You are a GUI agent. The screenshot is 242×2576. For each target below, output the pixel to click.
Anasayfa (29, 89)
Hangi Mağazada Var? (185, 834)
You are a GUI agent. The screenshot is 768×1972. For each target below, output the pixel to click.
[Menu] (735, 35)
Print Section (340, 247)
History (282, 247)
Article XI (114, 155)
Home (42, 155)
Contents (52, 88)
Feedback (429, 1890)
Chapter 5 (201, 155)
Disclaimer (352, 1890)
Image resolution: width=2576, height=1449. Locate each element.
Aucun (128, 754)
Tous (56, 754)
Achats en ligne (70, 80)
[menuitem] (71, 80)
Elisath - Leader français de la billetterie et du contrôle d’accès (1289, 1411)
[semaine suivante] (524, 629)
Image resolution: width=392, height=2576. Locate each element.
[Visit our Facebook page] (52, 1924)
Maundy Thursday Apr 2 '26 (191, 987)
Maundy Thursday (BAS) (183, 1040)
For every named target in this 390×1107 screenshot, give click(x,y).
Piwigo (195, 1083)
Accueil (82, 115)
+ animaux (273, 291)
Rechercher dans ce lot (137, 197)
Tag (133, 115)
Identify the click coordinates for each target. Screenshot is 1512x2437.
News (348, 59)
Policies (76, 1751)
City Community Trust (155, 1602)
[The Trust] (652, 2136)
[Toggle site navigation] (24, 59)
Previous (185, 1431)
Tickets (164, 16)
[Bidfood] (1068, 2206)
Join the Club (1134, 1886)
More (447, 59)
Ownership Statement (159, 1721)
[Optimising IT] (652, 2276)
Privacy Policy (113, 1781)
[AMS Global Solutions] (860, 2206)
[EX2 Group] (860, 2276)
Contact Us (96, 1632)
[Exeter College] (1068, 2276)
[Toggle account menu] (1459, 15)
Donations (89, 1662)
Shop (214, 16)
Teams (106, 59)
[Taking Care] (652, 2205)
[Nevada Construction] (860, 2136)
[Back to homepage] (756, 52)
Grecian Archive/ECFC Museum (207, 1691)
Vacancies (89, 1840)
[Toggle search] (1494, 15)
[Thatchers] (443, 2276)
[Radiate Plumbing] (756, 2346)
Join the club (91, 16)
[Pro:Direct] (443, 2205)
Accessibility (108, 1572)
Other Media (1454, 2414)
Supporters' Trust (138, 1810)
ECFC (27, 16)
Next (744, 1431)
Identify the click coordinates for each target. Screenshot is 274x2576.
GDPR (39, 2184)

#### [What is being asked]
Every line of the listing above is to be repeated exactly as written.

#### [Exercise solution]
You are a GUI agent. The screenshot is 242×2576. For each target below, output the pixel to click.
Anasayfa (29, 89)
Hangi Mağazada Var? (185, 834)
You are a GUI agent. The screenshot is 768×1972. For each target below, output the pixel to click.
[Menu] (735, 35)
Print Section (340, 247)
History (282, 247)
Article XI (114, 155)
Home (42, 155)
Contents (52, 88)
Feedback (429, 1890)
Chapter 5 (201, 155)
Disclaimer (352, 1890)
Image resolution: width=2576, height=1449. Locate each element.
Aucun (128, 754)
Tous (56, 754)
Achats en ligne (70, 80)
[menuitem] (71, 80)
Elisath - Leader français de la billetterie et du contrôle d’accès (1289, 1411)
[semaine suivante] (524, 629)
Image resolution: width=392, height=2576. Locate each element.
[Visit our Facebook page] (52, 1924)
Maundy Thursday Apr 2 '26 (191, 987)
Maundy Thursday (BAS) (183, 1040)
For every named target in this 390×1107 screenshot, give click(x,y).
Piwigo (195, 1083)
Accueil (82, 115)
+ animaux (273, 291)
Rechercher dans ce lot (137, 197)
Tag (133, 115)
Identify the click coordinates for each target. Screenshot is 1512x2437.
News (348, 59)
Policies (76, 1751)
City Community Trust (155, 1602)
[The Trust] (652, 2136)
[Toggle site navigation] (24, 59)
Previous (185, 1431)
Tickets (164, 16)
[Bidfood] (1068, 2206)
Join the Club (1134, 1886)
More (447, 59)
Ownership Statement (159, 1721)
[Optimising IT] (652, 2276)
Privacy Policy (113, 1781)
[AMS Global Solutions] (860, 2206)
[EX2 Group] (860, 2276)
Contact Us (96, 1632)
[Exeter College] (1068, 2276)
[Toggle account menu] (1459, 15)
Donations (89, 1662)
Shop (214, 16)
Teams (106, 59)
[Taking Care] (652, 2205)
[Nevada Construction] (860, 2136)
[Back to homepage] (756, 52)
Grecian Archive/ECFC Museum (207, 1691)
Vacancies (89, 1840)
[Toggle search] (1494, 15)
[Thatchers] (443, 2276)
[Radiate Plumbing] (756, 2346)
Join the club (91, 16)
[Pro:Direct] (443, 2205)
Accessibility (108, 1572)
Other Media (1454, 2414)
Supporters' Trust (138, 1810)
ECFC (27, 16)
Next (744, 1431)
Identify the click coordinates for each target. Screenshot is 274x2576.
GDPR (39, 2184)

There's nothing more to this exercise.